League of Women Voters hosts County development chief on growth plan update
Elias Isaacson told the League of Women Voters how Plan Los Alamos will steer housing, roads, redevelopment and downtown growth for the next 20 to 30 years.

The county’s next comprehensive plan update is not just a planning document. It is the framework that will shape where homes can go, how downtown can grow, what roads and utilities must absorb, and how much pressure future development puts on neighborhood life and local costs in Los Alamos County.
That was the real weight behind the League of Women Voters of Los Alamos lunch meeting on June 18, where County Community Development Director Elias Isaacson spoke in the group’s Lunch with a Leader series at the Unitarian Church Fellowship Hall on North Sage Street. Attendees arrived around 11:45 a.m. to eat their packed lunches and socialize before Isaacson’s presentation from noon to about 1 p.m., with time set aside for questions.

Isaacson’s remarks centered on Plan Los Alamos, the county’s 2026 update to its comprehensive plan. County materials describe it as a community-driven process running throughout 2026 and say it will be the first significant update to the county’s comprehensive plan since 2016. The plan is being developed with czb and is intended to provide a renewed vision for the coming decade, but county planning pages say its reach extends much farther, serving as a long-range policy guide for the physical development of the community over the next 20 to 30 years.
That makes the update a practical test of county priorities, not an abstract exercise. The plan will guide future decisions on land use, housing, redevelopment and infill, infrastructure, transportation, economic development and environmental stewardship. In a county with 19,419 residents, even modest changes in zoning or redevelopment policy can show up quickly in traffic patterns, housing availability, construction activity and the pace of change in commercial corridors.
The timing also matters. County outreach on the update began publicly in March with open houses in both Los Alamos and White Rock, signaling a year-long effort to gather input before the county locks in its long-range direction. County records show the 2016 Comprehensive Plan was approved by the County Council in November 2016, and the current update is the first major rethink since then.
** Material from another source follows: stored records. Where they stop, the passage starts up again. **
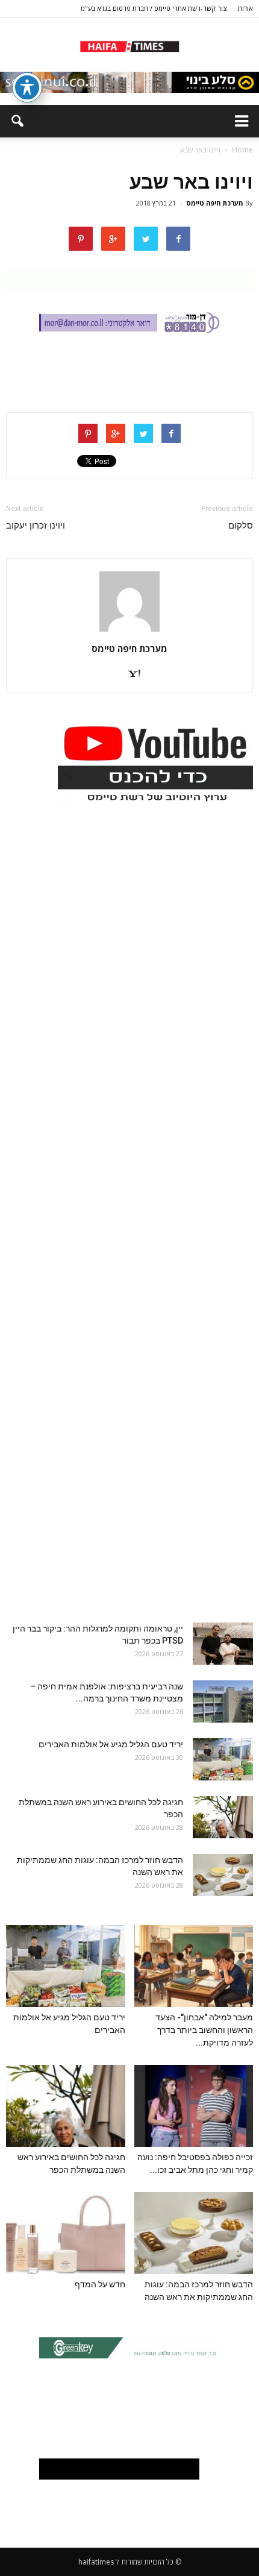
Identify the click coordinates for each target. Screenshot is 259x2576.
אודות (245, 8)
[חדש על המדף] (65, 2233)
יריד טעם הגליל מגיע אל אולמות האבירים (111, 1744)
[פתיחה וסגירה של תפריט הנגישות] (27, 87)
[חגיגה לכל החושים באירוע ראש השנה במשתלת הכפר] (223, 1817)
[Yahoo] (129, 674)
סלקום (240, 525)
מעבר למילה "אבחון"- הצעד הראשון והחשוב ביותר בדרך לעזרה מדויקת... (204, 2029)
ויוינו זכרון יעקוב (35, 525)
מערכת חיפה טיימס (214, 202)
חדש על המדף (100, 2284)
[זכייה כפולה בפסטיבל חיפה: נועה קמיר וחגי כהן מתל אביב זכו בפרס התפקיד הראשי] (194, 2106)
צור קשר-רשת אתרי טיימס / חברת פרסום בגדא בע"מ (153, 8)
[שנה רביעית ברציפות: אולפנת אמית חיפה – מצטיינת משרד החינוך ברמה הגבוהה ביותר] (223, 1701)
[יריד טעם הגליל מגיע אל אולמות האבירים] (223, 1759)
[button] (17, 121)
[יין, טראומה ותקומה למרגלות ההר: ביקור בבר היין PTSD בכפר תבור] (223, 1644)
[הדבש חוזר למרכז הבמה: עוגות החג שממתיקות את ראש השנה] (223, 1875)
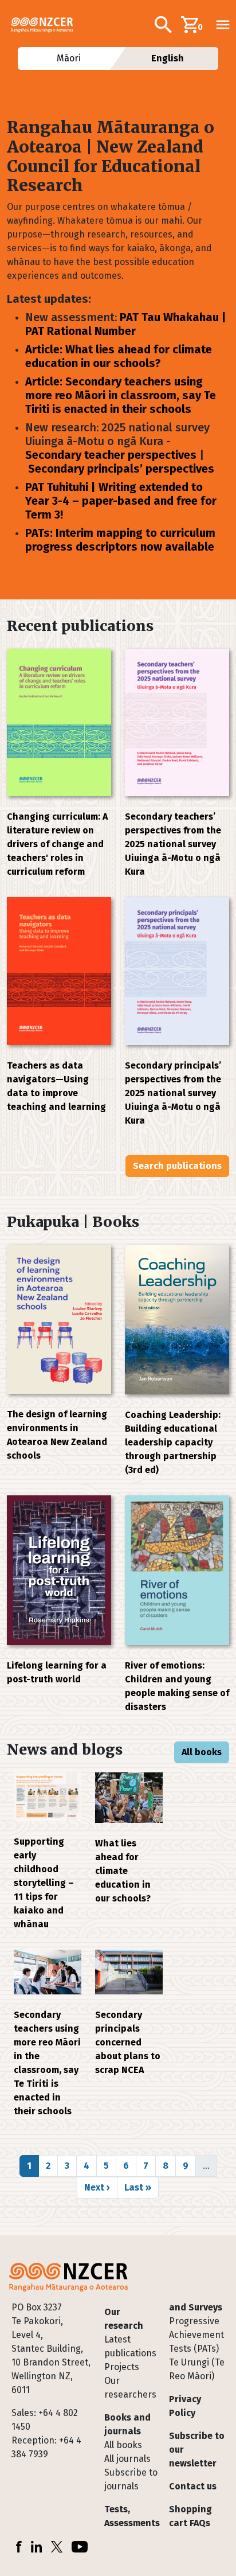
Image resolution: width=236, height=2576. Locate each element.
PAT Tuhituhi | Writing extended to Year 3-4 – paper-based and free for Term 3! (121, 500)
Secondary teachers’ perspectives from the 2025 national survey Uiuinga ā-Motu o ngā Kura (173, 844)
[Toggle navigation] (223, 24)
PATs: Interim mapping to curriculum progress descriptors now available (120, 540)
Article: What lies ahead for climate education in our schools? (118, 356)
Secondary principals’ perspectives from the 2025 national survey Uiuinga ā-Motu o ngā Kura (173, 1093)
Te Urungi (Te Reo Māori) (197, 2369)
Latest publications (130, 2346)
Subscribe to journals (131, 2479)
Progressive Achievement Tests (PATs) (196, 2335)
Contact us (193, 2486)
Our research (123, 2318)
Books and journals (127, 2424)
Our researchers (130, 2387)
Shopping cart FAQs (190, 2516)
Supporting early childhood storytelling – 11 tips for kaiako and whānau (44, 1883)
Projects (121, 2366)
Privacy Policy (185, 2406)
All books (202, 1752)
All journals (127, 2458)
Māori (68, 58)
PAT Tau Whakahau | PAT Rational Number (125, 324)
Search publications (177, 1165)
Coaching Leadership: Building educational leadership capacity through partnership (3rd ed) (173, 1442)
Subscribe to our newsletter (197, 2449)
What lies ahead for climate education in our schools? (123, 1871)
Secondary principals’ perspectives (121, 469)
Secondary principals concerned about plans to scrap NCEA (127, 2042)
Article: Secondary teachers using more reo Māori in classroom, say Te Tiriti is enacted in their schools (120, 395)
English (167, 58)
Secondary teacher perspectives (110, 455)
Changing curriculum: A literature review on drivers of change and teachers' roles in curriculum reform (57, 844)
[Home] (46, 24)
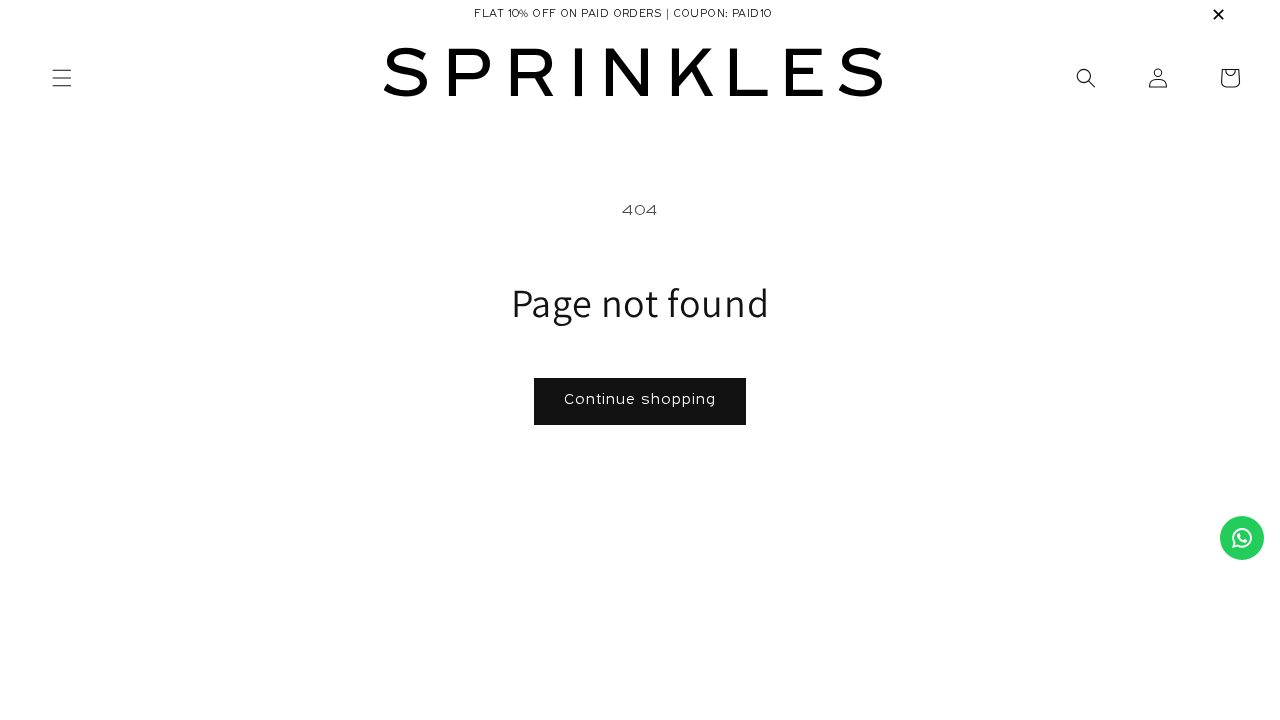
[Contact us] (1242, 538)
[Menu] (62, 78)
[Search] (1086, 78)
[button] (1230, 78)
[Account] (1158, 78)
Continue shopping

For residents, the stakes run beyond whether a project gets built. The county planning division advises elected and appointed officials on land-use matters and administers Chapter 16 of the Development Code, which means the comprehensive plan will shape the rules that follow. Decisions about housing supply, downtown redevelopment and infill, and where infrastructure can realistically support growth will ripple into daily life long after the June 18 forum ended.